Monday, Apr. 14, 1930

On Main Street

Practically everything that happens in Yazoo City--parades, flirtations, business deals--happens on Main Street. It is the only real street in town and if you are looking for someone, you just stand on Main Street and wait. Soon or late he will come along.

One afternoon last week two well-known Yazooans stood talking near the corner of Jefferson and Main, in front of the flyspecked window of Nector's Restaurant, where the town's bachelors go to drink their breakfast Coca-Cola. One was Mayor John T. Stricklin, oldtime politician. The other was Dentist R. E. Hawkins whom white-thatched, bespectacled Frank R. Birdsall, member of the State tax commission, editor & publisher of three-times-a-week Sentinel had supported in February's mayoralty election. Dentist Hawkins lost the election but through no fault of Editor Birdsall. The Sentinel had bitterly attacked Mayor Stricklin, alluding to cattle thieving, a charge for which the Mayor was indicted but exonerated last year. Among these three there was the kind of bad blood peculiar to a Mississippi political feud.

→ Dataset excerpts
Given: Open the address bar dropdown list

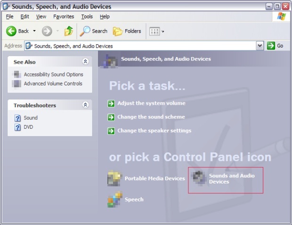Looking at the screenshot, I should (x=260, y=46).
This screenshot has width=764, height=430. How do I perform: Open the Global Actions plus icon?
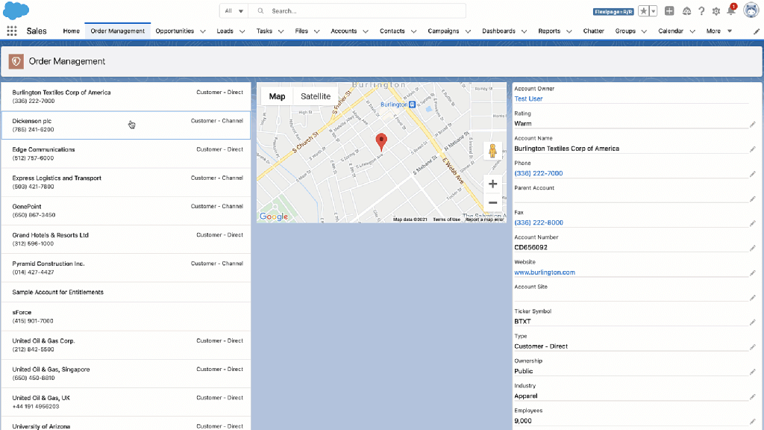[x=669, y=11]
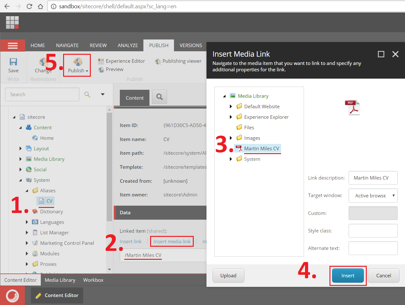Image resolution: width=405 pixels, height=305 pixels.
Task: Open the Target window dropdown
Action: click(x=373, y=195)
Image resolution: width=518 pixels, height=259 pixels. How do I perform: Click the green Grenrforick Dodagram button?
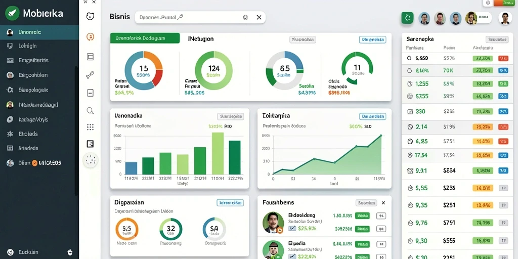(145, 38)
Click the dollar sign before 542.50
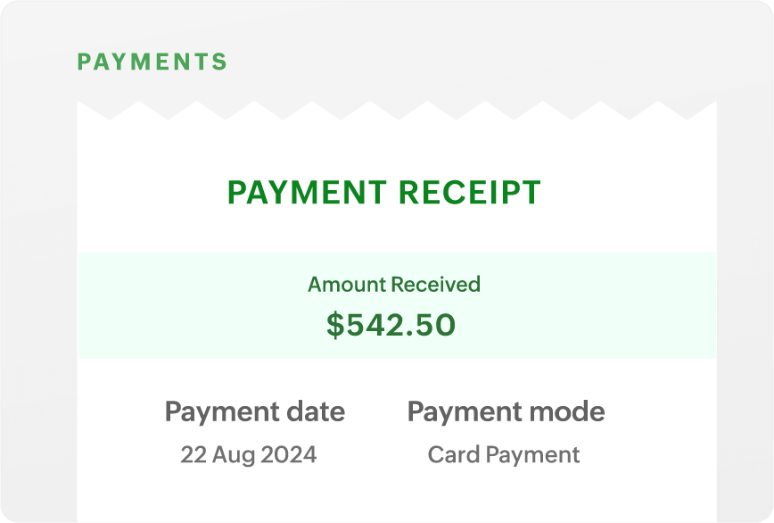 tap(334, 325)
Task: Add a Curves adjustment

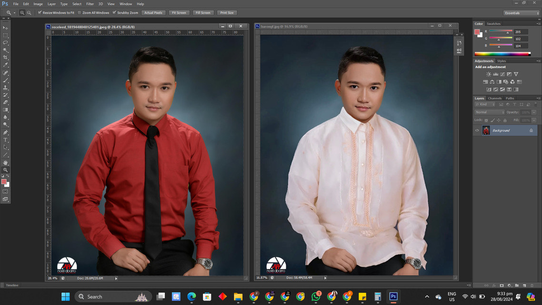Action: 502,74
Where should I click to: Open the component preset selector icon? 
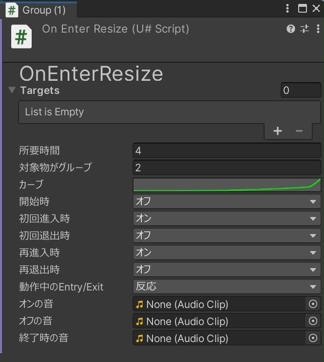pyautogui.click(x=304, y=29)
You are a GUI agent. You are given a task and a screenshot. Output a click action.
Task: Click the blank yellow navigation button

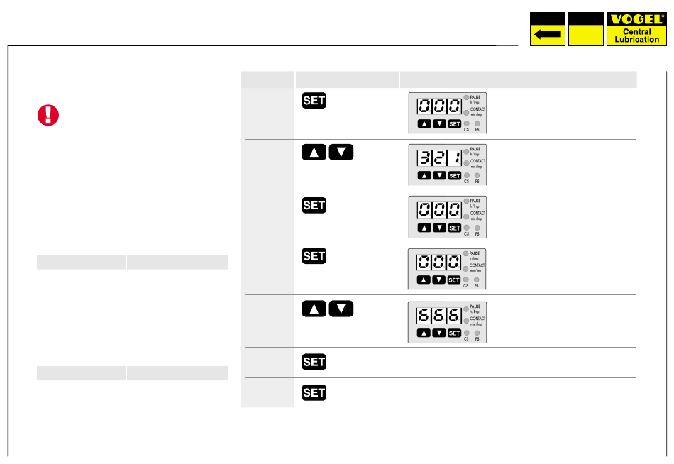tap(585, 29)
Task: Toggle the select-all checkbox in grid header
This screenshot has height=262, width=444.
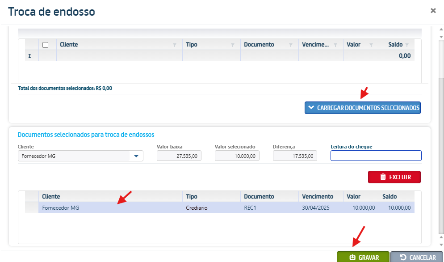Action: point(45,45)
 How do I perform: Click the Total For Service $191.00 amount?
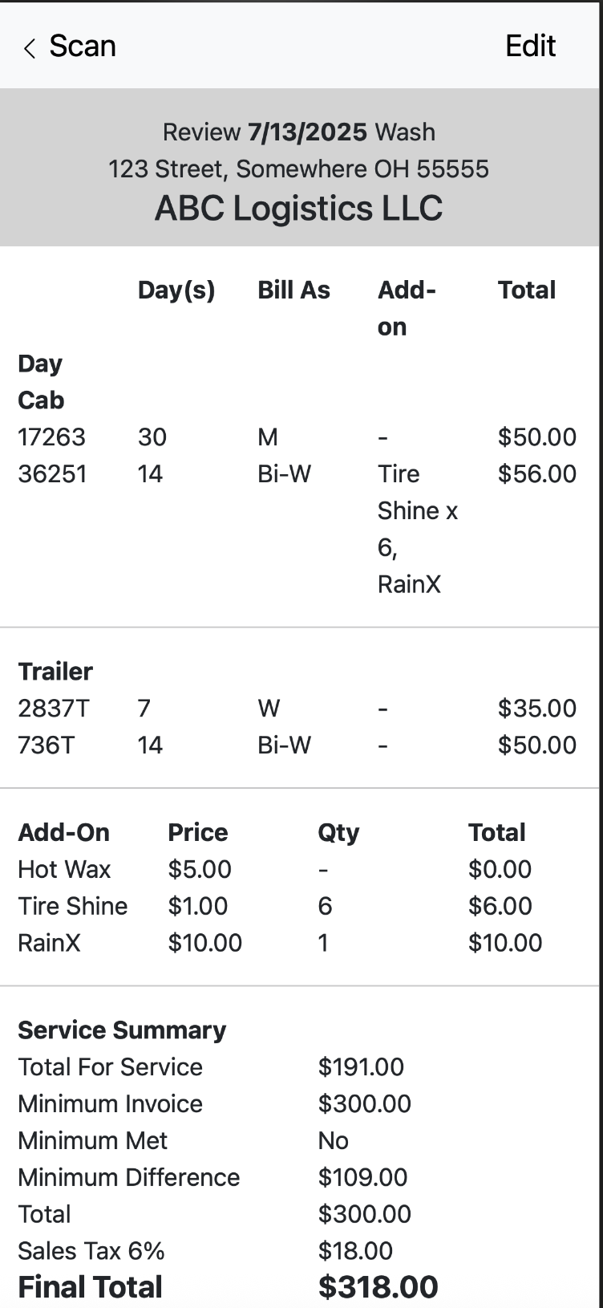pyautogui.click(x=361, y=1067)
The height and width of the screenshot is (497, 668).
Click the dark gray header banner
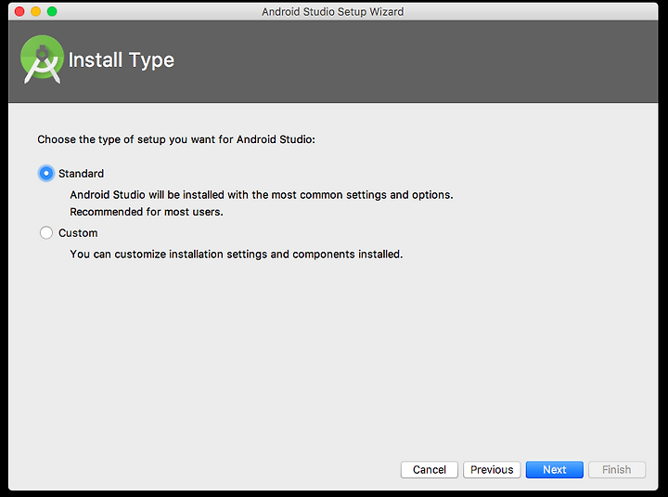[x=333, y=61]
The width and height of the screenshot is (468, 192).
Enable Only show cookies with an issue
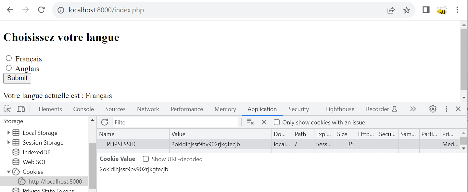coord(277,122)
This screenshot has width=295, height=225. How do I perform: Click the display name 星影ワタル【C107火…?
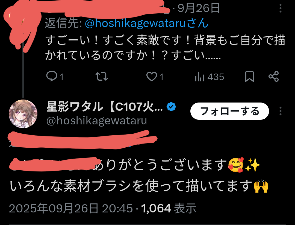click(x=105, y=107)
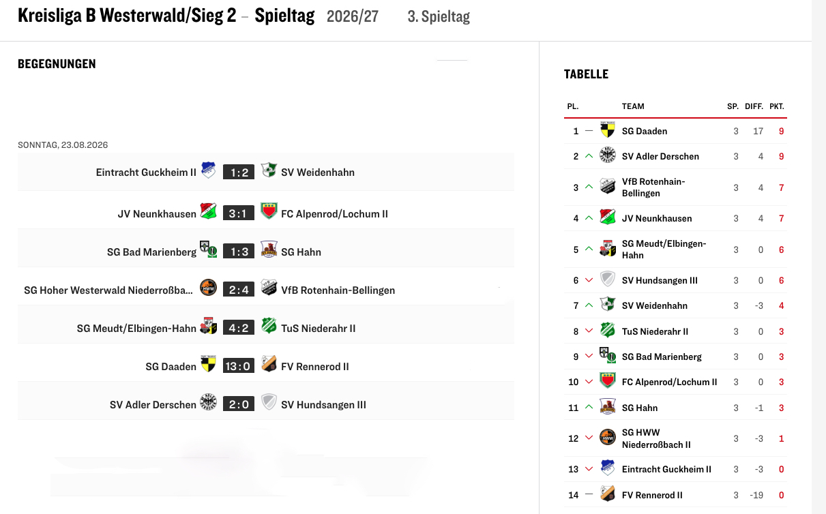Open SG Bad Marienberg link in fixtures
The width and height of the screenshot is (826, 514).
151,252
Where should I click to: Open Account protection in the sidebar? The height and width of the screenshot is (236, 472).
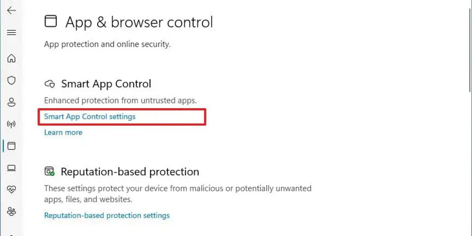tap(11, 103)
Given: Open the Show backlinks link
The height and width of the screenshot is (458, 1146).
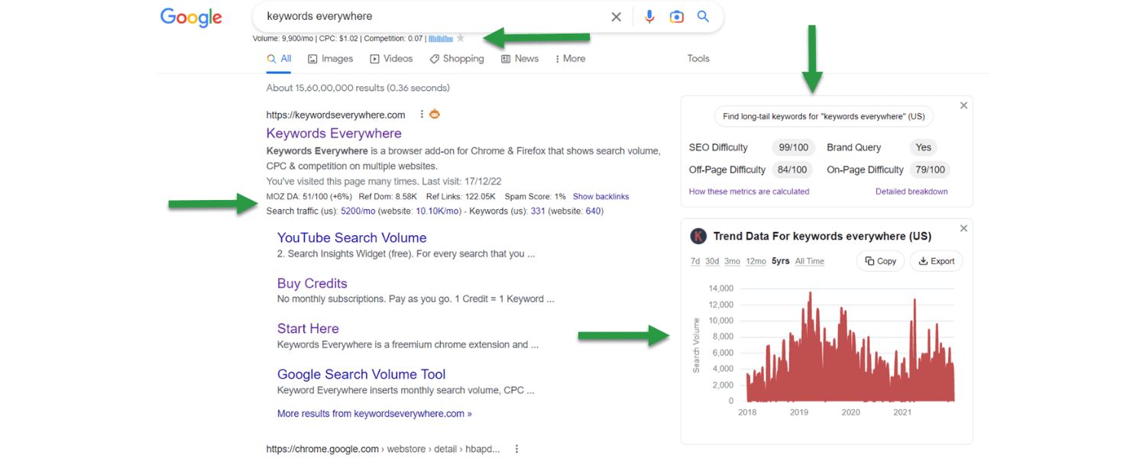Looking at the screenshot, I should tap(601, 196).
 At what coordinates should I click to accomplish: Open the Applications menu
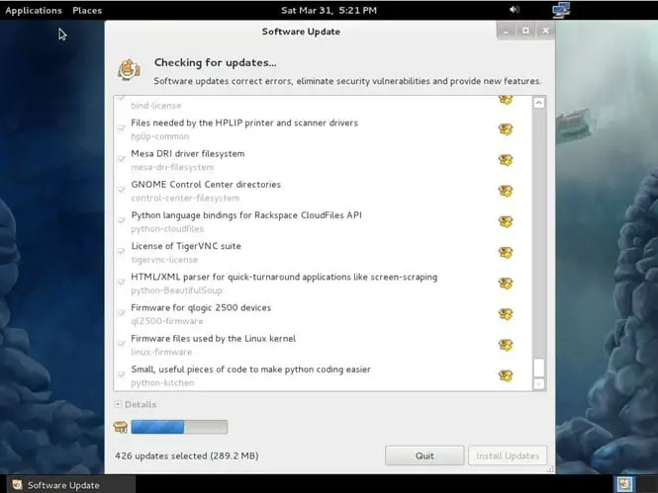[34, 10]
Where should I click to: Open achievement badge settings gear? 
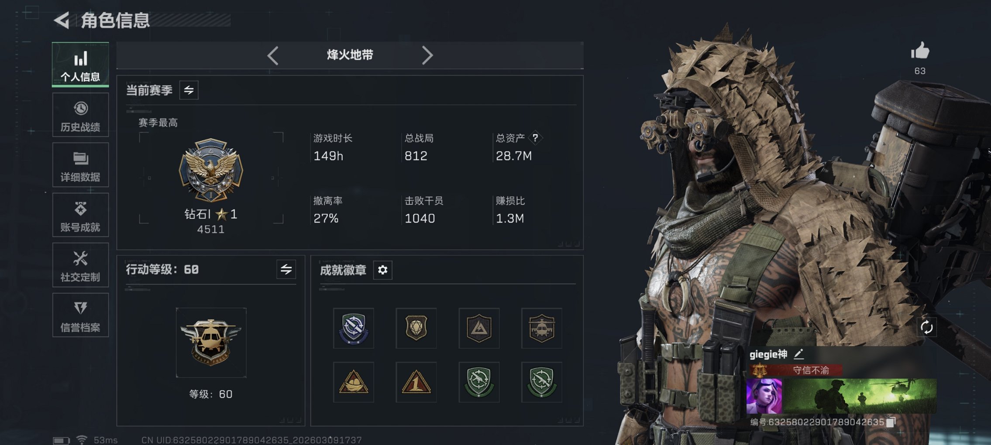coord(382,270)
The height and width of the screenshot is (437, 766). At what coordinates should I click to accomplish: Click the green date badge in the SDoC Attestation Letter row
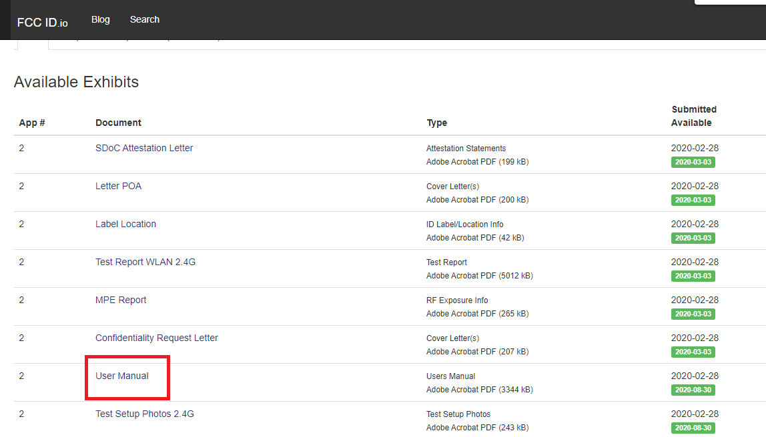coord(693,162)
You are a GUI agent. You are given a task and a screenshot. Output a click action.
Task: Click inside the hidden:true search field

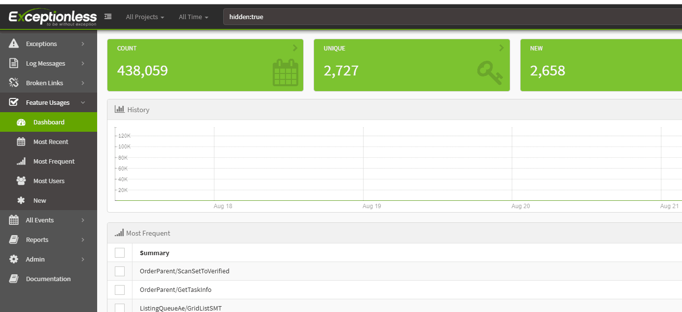pos(343,17)
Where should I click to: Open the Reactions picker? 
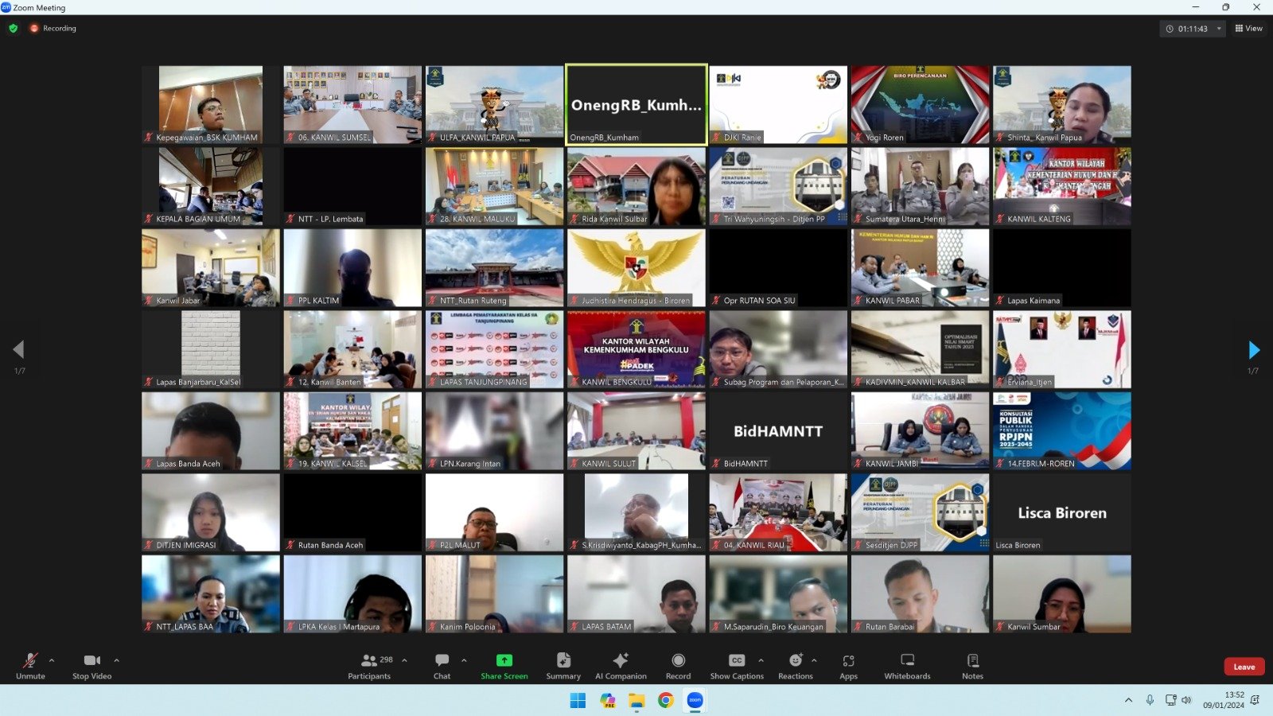tap(795, 666)
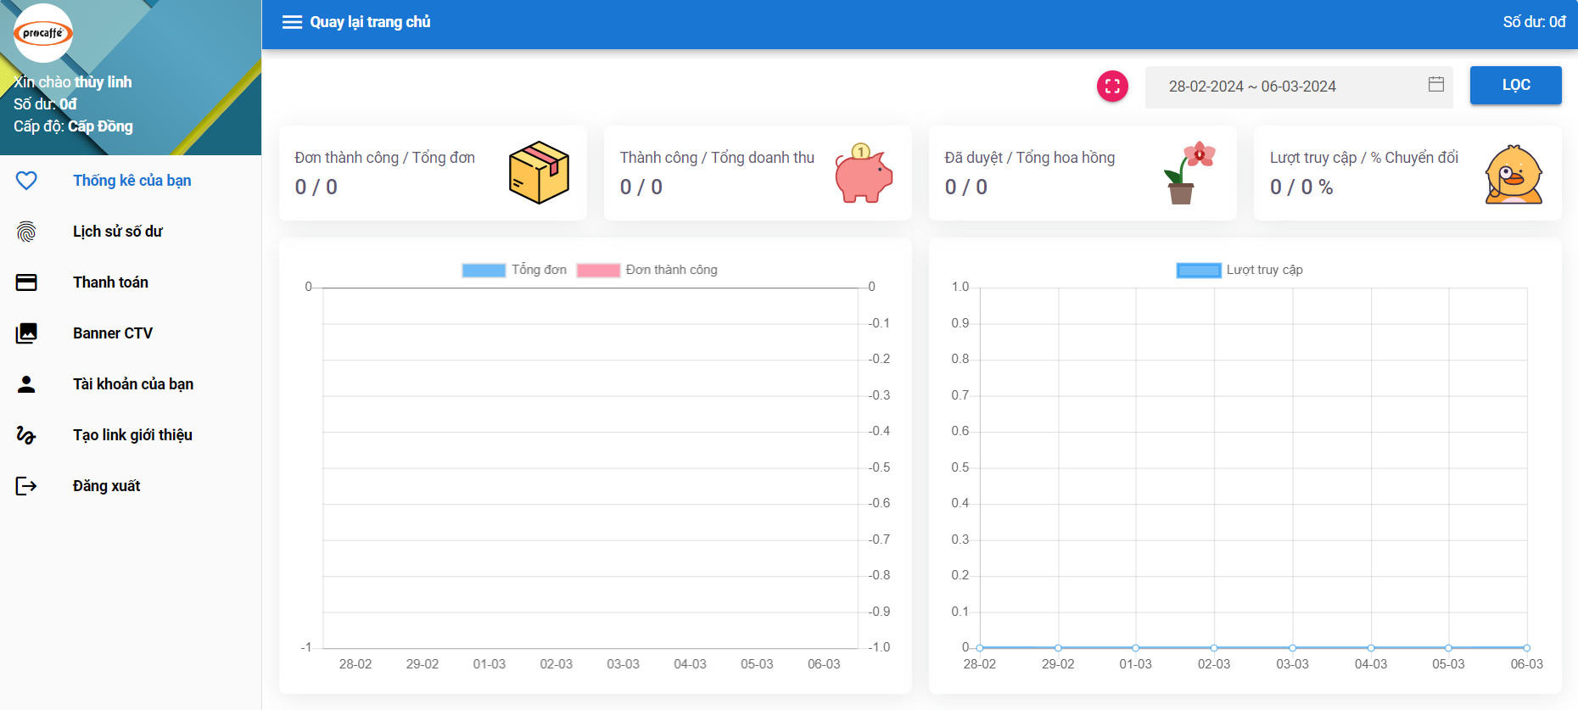Click the image gallery icon for Banner CTV
Screen dimensions: 1578x710
(26, 333)
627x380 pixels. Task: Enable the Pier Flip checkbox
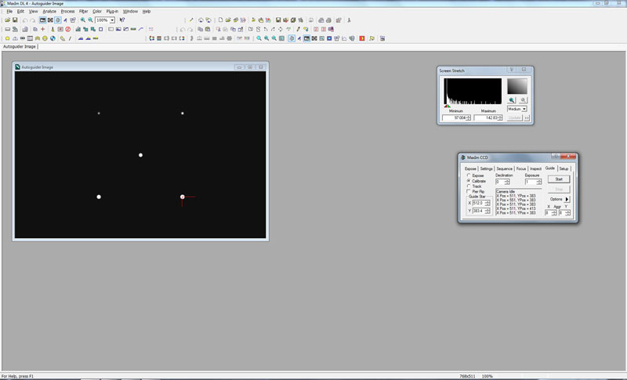[x=469, y=191]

→ Work to complete
a - According to the Main Street article, what charge was Mayor John T. Stricklin indicted for last year?
b - Transcribe the part of the Main Street article that starts at "Practically everything that" and ends at "will come along.".

→ Expected results
a - He was indicted for cattle thieving and was exonerated.

b -
Practically everything that happens in Yazoo City--parades, flirtations, business deals--happens on Main Street. It is the only real street in town and if you are looking for someone, you just stand on Main Street and wait. Soon or late he will come along.